It would also help architects to know where they can and cannot specify products. 

Product testing will also be required to be carried out by independent third party test houses rather than manufacturers under plans laid out in Dame Judith Hackitt’s final report on building safety.

The report states that the testing of all products critical to the safety of high-risk residential buildings (HRRB) should be subject to independent third-party certification.

Hackitt also said the product testing regime should be more transparent as products could fail tests several times before passing, with no requirement to make this information public.

She stopped short of calling for details of individual tests to be made public, citing commercial confidentiality. Instead all test houses should be required to produce an annual report “providing summary details of tests carried out and the number of passes and failures reported”.

Hackitt also recommended an increase in the frequency of testing of products integral to HRRB safety. Currently product certification bodies including the British Board of Agrement only require new tests when manufacturers make significant changes to their products.

The report said: “Manufacturers must retest products that are critical to the safety of HRRBs at least every three years. Manufacturers should consider the need to test more frequently, focusing especially on the testing of products as they operate in systems rather than individual elements.”

Hackitt’s report backed the open government consultation on desktop studies, but said it was imperative there were changes about who was allowed to carry out the controversial “desktop studies” as a route to compliance with building regulations.

The report recommends that desktop studies, now referred to “assessments in lieu of tests” [desktop studies] should only be carried out by test houses certified to carry out full-scale tests of cladding systems to test standard BS8414, the standard on which desktop studies are based. As the BRE is the only test house in the UK with the facilities to carry out tests to BS8414 this could restrict capacity to carry out the assessments.

Hackitt said her recommendations meant more product tests would be needed and said more test houses should be established and certified

Recommendations on product testing

 

Recommendation 7.1

a. A clearer, more transparent and more effective specification and testing regime of construction products must be developed. This should include products as they are put together as part of a system.

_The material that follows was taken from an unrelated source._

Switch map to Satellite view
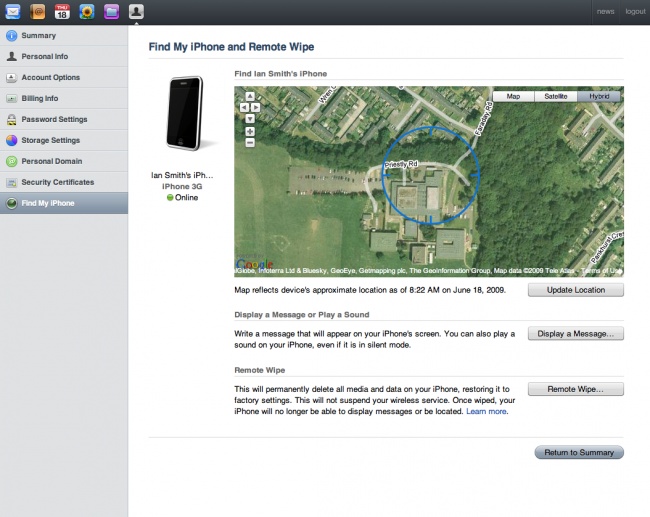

b. Clear statements on what systems products can and cannot be used for should be developed and their use made essential. This should ensure significantly reduced scope for substitution of any products used in a system without further full testing. Until such time, manufacturers should ensure that they adhere to the current limitations set out in classification reports in the current regime.

c. The scope of testing, the application of products in systems, and the resulting implications must be more clearly communicated in plain, consistent, nontechnical language.

 

Recommendation 7.2

a. Manufacturers must retest products that are critical to the safety of HRRBs at least every three years. Manufacturers should consider the need to test more frequently, focusing especially on the testing of products as they operate in systems rather than individual elements.

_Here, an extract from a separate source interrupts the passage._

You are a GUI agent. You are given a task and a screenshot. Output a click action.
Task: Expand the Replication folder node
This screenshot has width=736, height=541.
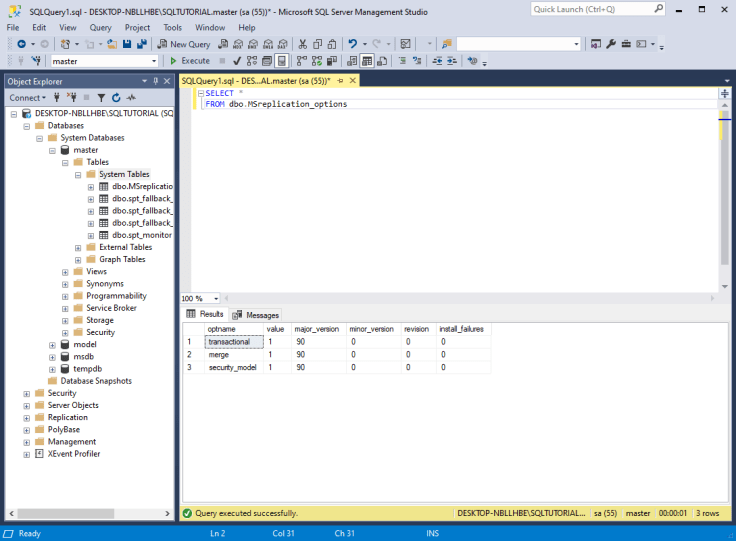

b. The testing of products that are critical to the safety of HRRBs should be subject to independent third party certification.

c. The introduction of the JCA [Joint Competent Authority] should drive the introduction of reactive testing when particular issues of concern arise regarding products installed that are critical to the safety of HRRBs.

d. Additional test houses should be established and certified.

e. All test houses should produce an annual report providing summary details of tests carried out and the number of passes and failures reported.